··· SUPPLIED PASSAGE

DDoS-for-Hire Boss Gets 13 Months Jail Time

A 21-year-old Illinois man was sentenced last week to 13 months in prison for running multiple DDoS-for-hire services that launched millions of attacks over several years. This individual’s sentencing comes more than five years after KrebsOnSecurity interviewed both the defendant and his father and urged the latter to take a more active interest in his son’s online activities.

A screenshot of databooter[.]com, circa 2017. Image: Cisco Talos.

The jail time was handed down to Sergiy P. Usatyuk of Orland Park, Ill., who pleaded guilty in February to one count of conspiracy to cause damage to Internet-connected computers and owning, administering and supporting illegal “booter” or “stresser” services designed to knock Web sites offline, including exostress[.]in, quezstresser[.]com, betabooter[.]com, databooter[.]com, instabooter[.]com, polystress[.]com and zstress[.]net.

According to the U.S. Justice Department, in just the first 13 months of the 27-month long conspiracy, Usatyuk’s booter users ordered approximately 3,829,812 DDoS attacks. As of September 12, 2017, ExoStresser advertised on its website that this one booter service had launched 1,367,610 DDoS attacks, and caused targets to suffer 109,186.4 hours of network downtime (-4,549 days).

······
··· DATA EXTRACT

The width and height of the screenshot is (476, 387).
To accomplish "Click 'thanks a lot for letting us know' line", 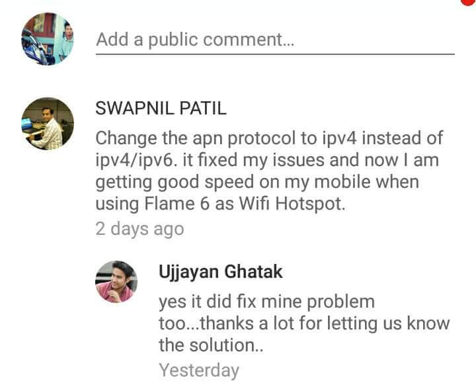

······

- _YOUR TASKS_
1 > From the article on the DDoS-for-hire sentencing, list the web addresses of the booter or stresser services the defendant pleaded guilty to running.
2 > Continue the article on the DDoS-for-hire sentencing, starting after its last sentence.

- _OUTPUTS IN ORDER_
1 > exostress[.]in, quezstresser[.]com, betabooter[.]com, databooter[.]com, instabooter[.]com, polystress[.]com, zstress[.]net

2 >
Usatyuk — operating under the hacker aliases “Andrew Quez” and “Brian Martinez,” among others — admitted developing, controlling and operating the aforementioned booter services from around August 2015 through November 2017. But Usatyuk’s involvement in the DDoS-for-hire space very much predates that period.

In February 2014, KrebsOnSecurity reached out to Usatyuk’s father Peter Usatyuk, an assistant professor at the University of Illinois at Chicago. I did so because a brief amount of sleuthing on Hackforums[.]net revealed that his then 15-year-old son Sergiy — who at the time went by the nicknames “Rasbora” and “Mr. Booter Master” — was heavily involved in helping to launch crippling DDoS attacks.

I phoned Usatyuk the elder because Sergiy’s alter egos had been posting evidence on Hackforums and elsewhere that he’d just hit KrebsOnSecurity.com with a 200 Gbps DDoS attack, which was then considered a fairly impressive DDoS assault.

“I am writing you after our phone conversation just to confirm that you may call evening time/weekend to talk to my son Sergio regarding to your reasons,” Peter Usatyuk wrote in an email to this author on Feb. 13, 2014. “I also have [a] major concern what my 15 yo son [is] doing. If you think that is any kind of illegal work, please, let me know.”

That 2014 story declined to quote Rasbora by name because he was a minor then, but his father seemed alarmed enough about my inquiry that he insisted his son speak with me about the matter.

Here’s  an excerpt of what I wrote about Sergiy at the time:

Rasbora’s most recent project just happens to be gathering, maintaining huge “top quality” lists of servers that can be used to launch amplification attacks online. Despite his insistence that he’s never launched DDoS attacks, Rasbora did eventually allow that someone reading his posts on Hackforums might conclude that he was actively involved in DDoS attacks for hire.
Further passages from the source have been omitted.